Они присели на ту же самую скамейку, как и раньше. К счастью, она была не занята. Погода стояла весенняя, хотя зимняя прохлада еще никуда не отступила. Эрик сидел рядом с ней, приобнимая Олесю за плечи и прижимая к груди. Со стороны они казались милой парой. Но если присмотреться, то можно было заметить несколько незначительных деталей. Олеся судорожно вглядывалась в лица прохожих. Пыталась понять, узнал ли ее кто-нибудь, возможно ли то, что она вовсе не Олеся Чеховская. И это не плод ее больной фантазии. Эрик обнимал ее крепче дозволенного, слегка сжимал куртку на ее плече, боясь, что она сбежит от него. Секунда – и вместо Олеси пустота и лишь воспоминания.

Они были идеальной парой для прохожих, но, оставаясь наедине, не могли коснуться друг друга.

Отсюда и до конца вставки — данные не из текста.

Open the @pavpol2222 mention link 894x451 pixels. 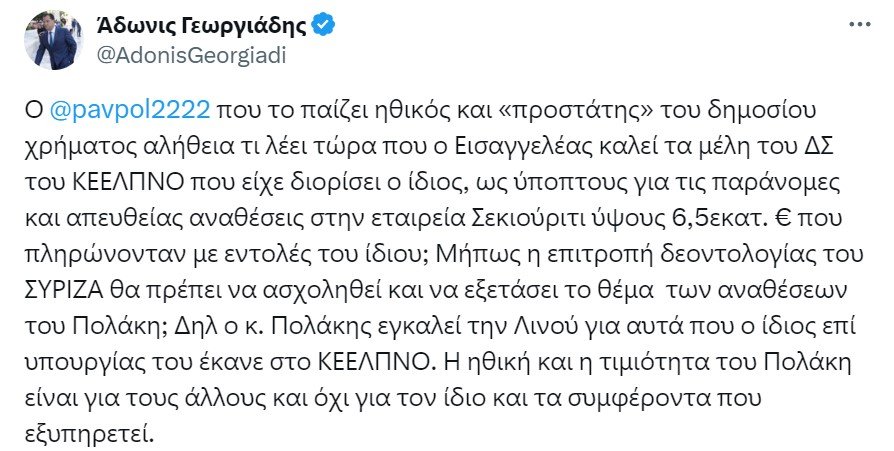[131, 110]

Когда больничный закончился, Олеся вернулась к работе. Первые два дня все было идеально. Ей казалось, что она полна сил и может свернуть горы, а на деле оказалось все далеко не так радужно. Стресс, нервозность, паника и постоянная боль внутри, головокружение и тошнота снова вернулись.

Она старалась. Пыталась вернуться к нормальной работе. Стать обычной, но уже через пару дней все снова валилось из рук, настроение портилось, клиенты жаловались. Людочка прикрывала подругу, как могла, Петр Ильич закрывал глаза на некоторые моменты, но долго скрывать все это было нельзя.

В конце недели Олесю вызвали в кабинет к директору. Он долго говорил о работе, о том, что у Олеси наверняка есть какие-то семейные проблемы. И тут он был прав, учитывая резкие перепады настроения Эрика и внутренний страх перед ним у Олеси. Петр Ильич извинился и сказал те самые слова, которые она так боялась услышать.

– Прости, Чеховская, но вынужден тебя уволить. Приведешь свою жизнь в порядок – приходи, а пока… прошу на выход.

Олеся не спорила и не ругалась. Она смирилась с неизбежным и приняла увольнение как что-то само собой разумеющееся. Ее попросили прийти за документами в понедельник, а потом Олеся ушла. Оставила после себя форму в шкафчике, недопитый чай с молоком на барной стойке, несколько брошенных купюр за напиток и нетронутое пирожное.

Больше в то кафе Олеся никогда не придет, но никто, даже она сама, об этом еще не знал…

Вернувшись домой, она увидела, что Эрик уже дома. Сидел за столом и заполнял какие-то бумаги, но, когда увидел Олесю, быстро все убрал и накрыл на стол. Олеся мысленно надеялась, что в таком хорошем настроении Эрик продержится подольше. Особенно после той новости, которую она ему расскажет.

– Меня уволили, – резко выпалила Олеся без банального вступления, вроде «привет, как прошел твой день». Решила прыгать с места в карьер и делать это на самой высокой скорости из ей доступных. – Завтра начну искать что-то другое. Я найду.

– Уволили? За что?

– Не справилась с обязанностями. Только не волнуйся. И не ругайся. Я найду что-то другое. Точно найду.